3 ) You need to have a Ph.D. degree
Investing in academics for periods of long time is appreciated, but a Ph.D. in this field is far from mandatory. A Ph.D. degree in String Theory or Electrical Engineering does not make you efficient at solving complex partial differential equations, using hidden Markov models or developing a deep learning algorithm. Similarly, students do not get better at performing matrix algebra while moving ahead with their specialized education. In cases like these, field experience matters more than just theoretical knowledge.
4) Analysts take care of algorithms only
A notion prevails that analysts consider only algorithms and program and do not show interest in understanding business and its problems. To some extent, this is right because of rapid changes in technology that make analysts a busy bee who spend most of their time in solving technological or algorithmic issues, and less time in understanding the business problems. But they need to have a basic knowledge of a company’s tools and trade, which can improve data analytics and problem-solving.
An absence of knowledge about a company’s policy hinders an analyst’s ability to make a valid target variable, conclude the right set of predictors, or locate the appropriate success base for the model. Moreover, they won’t be able to create a product that results in measurable benefits.
When analysts and the business side leads do not work in tandem, it results in the development of corporate laboratories working on research and science rather than improved data-driven decision making.

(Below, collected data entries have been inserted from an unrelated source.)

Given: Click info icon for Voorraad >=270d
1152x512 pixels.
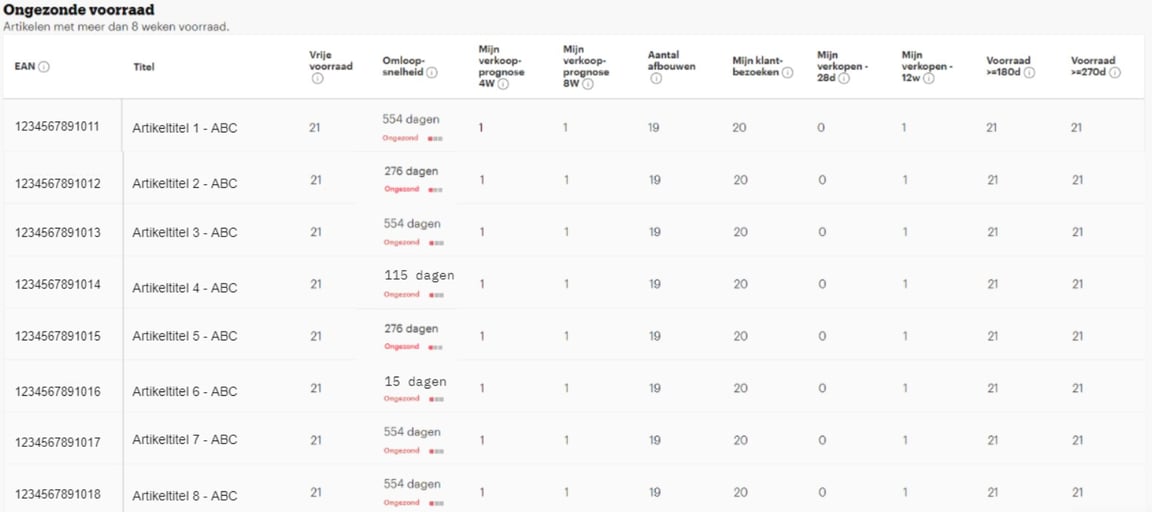Looking at the screenshot, I should point(1114,73).
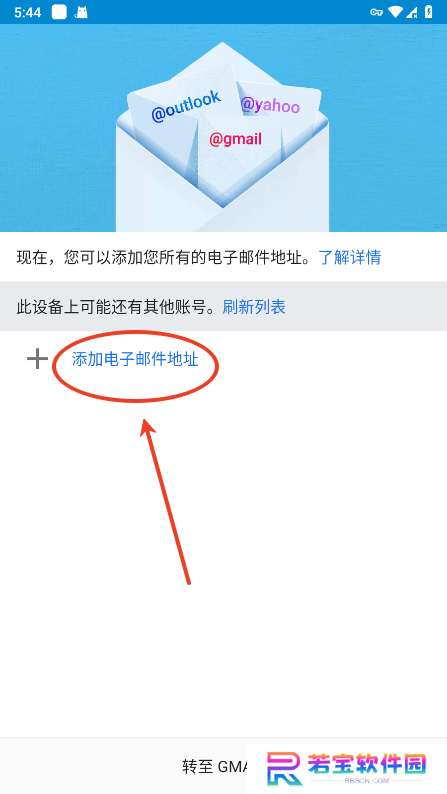Tap the battery charging icon
Image resolution: width=447 pixels, height=794 pixels.
(x=429, y=12)
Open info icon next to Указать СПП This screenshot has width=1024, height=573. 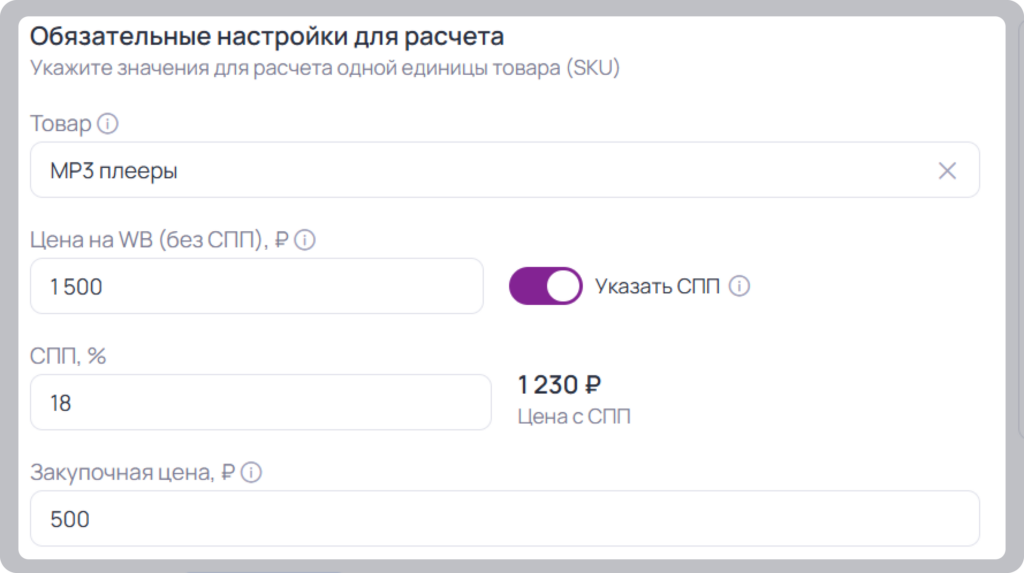[x=739, y=286]
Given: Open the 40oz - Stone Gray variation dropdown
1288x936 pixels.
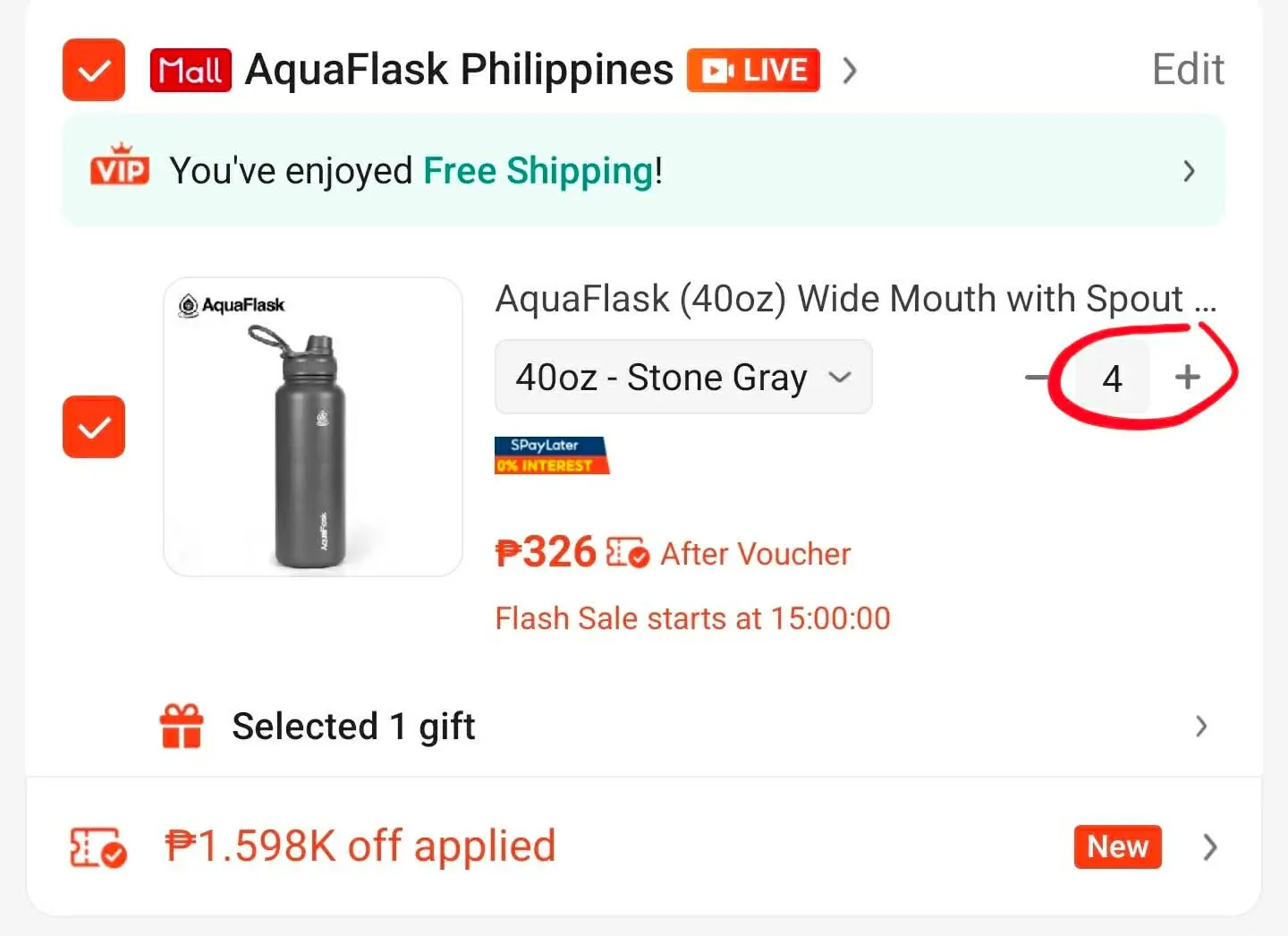Looking at the screenshot, I should (x=683, y=377).
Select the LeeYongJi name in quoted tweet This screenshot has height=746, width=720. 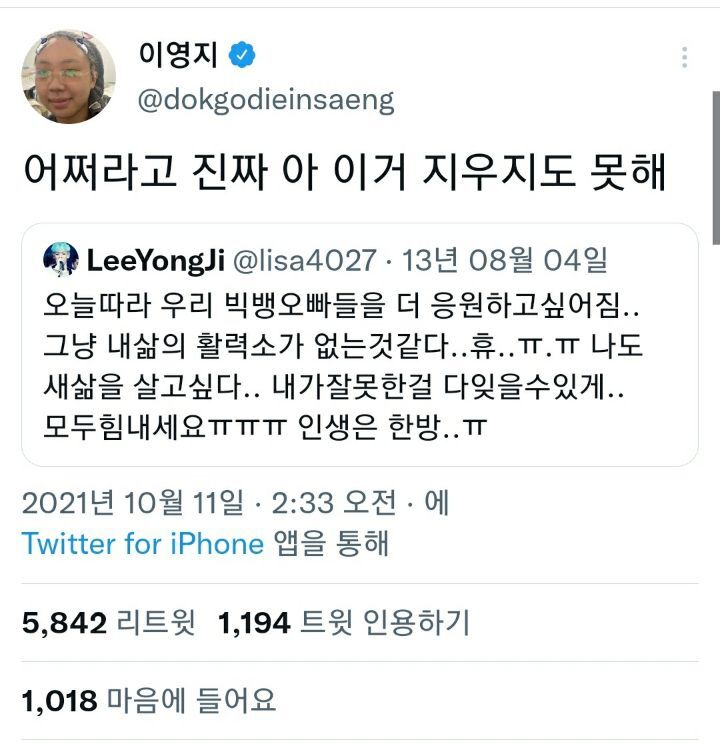coord(154,261)
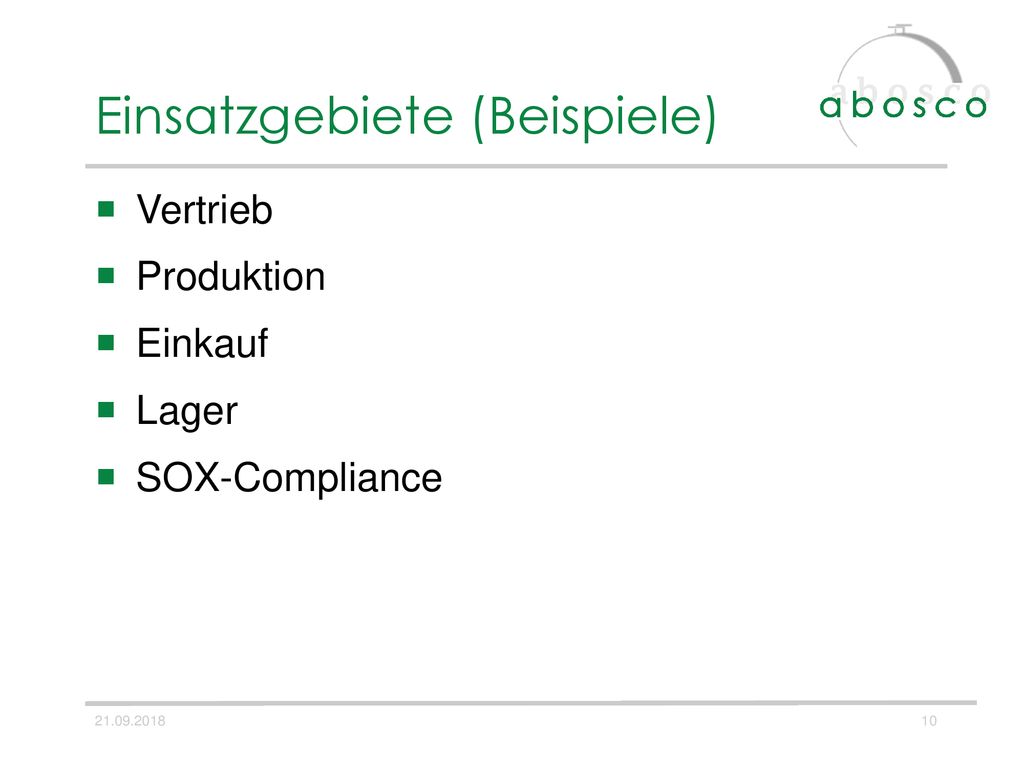Select the Produktion list item
Screen dimensions: 1024x768
click(x=231, y=276)
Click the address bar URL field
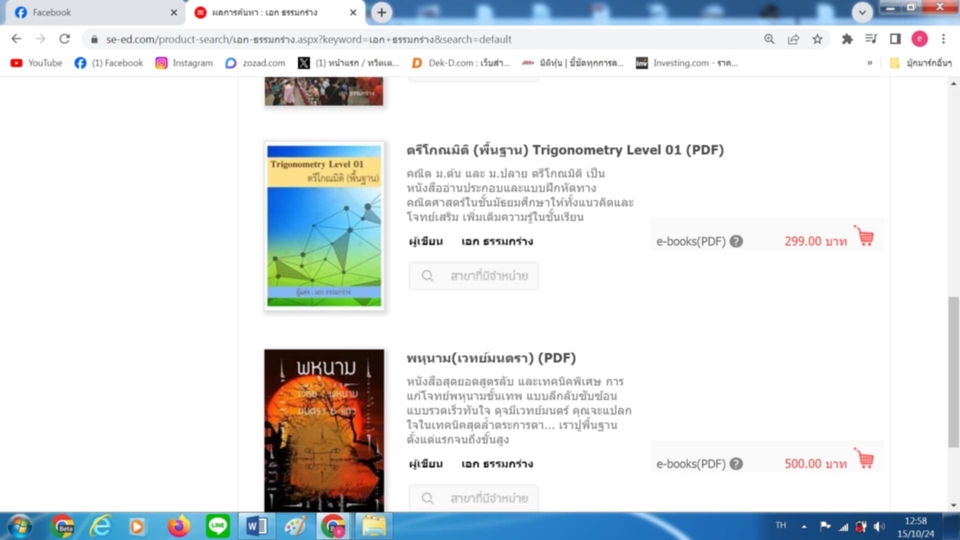 pos(420,39)
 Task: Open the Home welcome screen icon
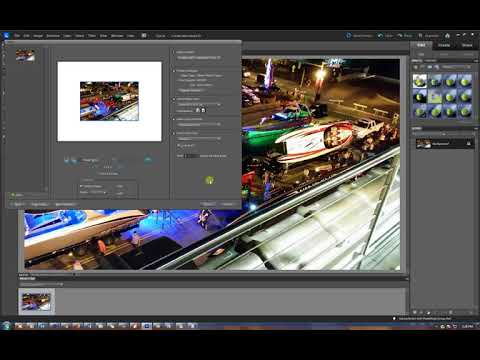(x=447, y=36)
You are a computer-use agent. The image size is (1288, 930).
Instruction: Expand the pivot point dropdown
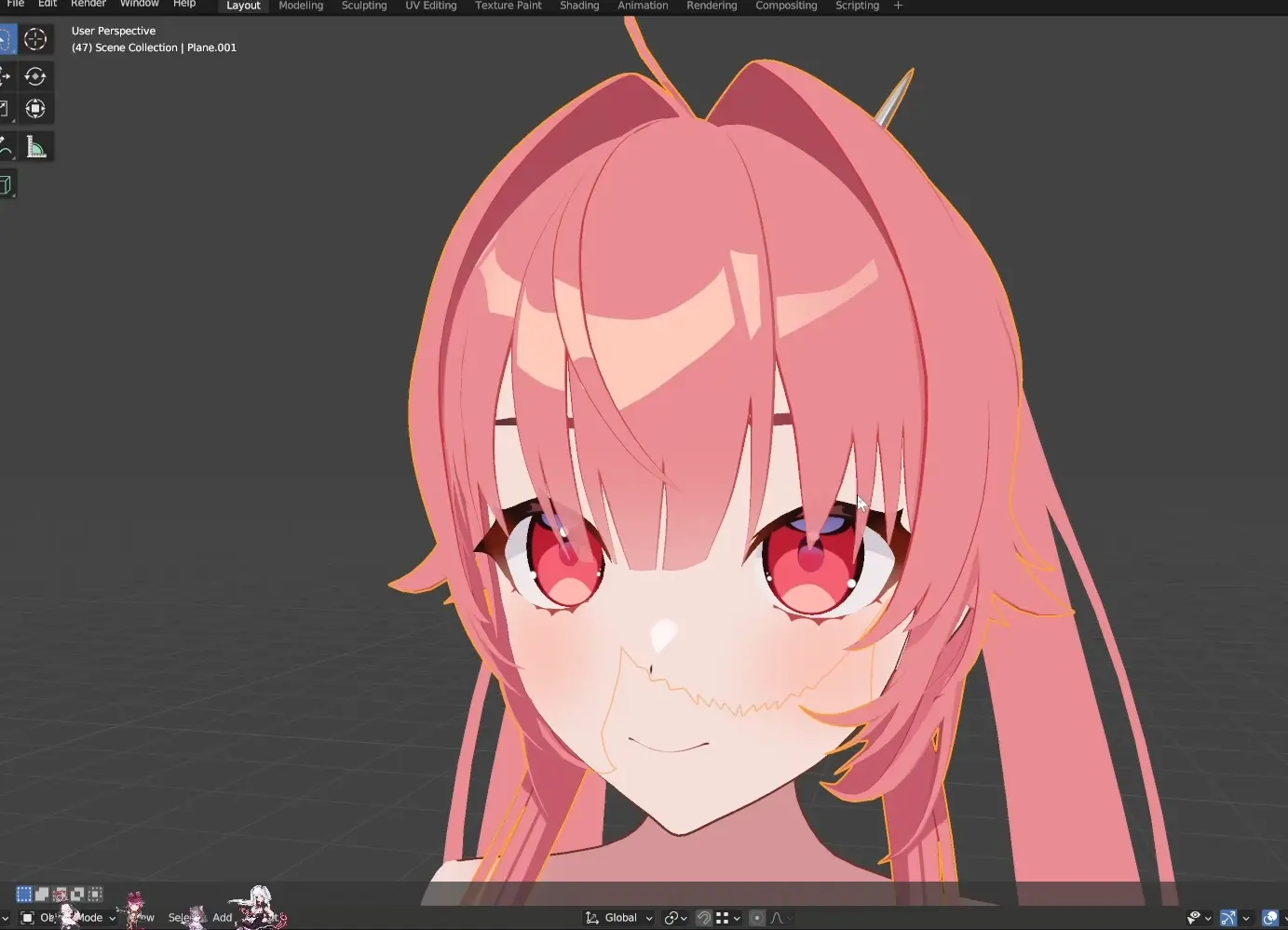pyautogui.click(x=676, y=918)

5) Learning a tool means knowing data science
A professional who has taken a data science course is more than a programmer. Therefore, understanding a tool or a programming language alone won’t make you an efficient data scientist. You need to look beyond tools and algorithms by understanding the applications of different predictive modeling techniques.
Businesses don’t seek data scientists who only have tool expertise, but look for someone who understands varying data science concepts like programming, statistics, and most importantly business. Make sure you learn a business platform along with a tool. Get deeper into analytics and refine the skills on various tools to be a data scientist that businesses can rely on.
6) Data Science needs high Computing Power
Due to the hype of AI and big data, many people believe that they need parallel GPU-accelerated machines or huge clusters. Deep learning and neural networks sometimes need high computing power, but in most cases, this is not true. In most cases, you would require a PC with 64GB or 128GB of RAM for problems that can be solved with simple models. If that does not solve the problem, you could always invest a few hours on cloud systems every day to build and test a model.
A cloud environment is required if data processing or data cleansing exceeds the capacity of a single node. Experts recommend it’s affordable to scale computing resources when required than to over-engineer a computing landscape that consumes time and money as compared to problem needs.
Being an entrepreneur, your main concern is how to outshine your competitors by providing better services by predicting customer buying patterns.
Data science has many benefits to offer and, as demonstrated above, the myths around data science aren’t always true. The critical step of implementing data science is to construct a methodological way to developing data driven actionable insights. With sorted data science requirements, the next step would be to use data for decision-making, by considering organizational cases as data problems.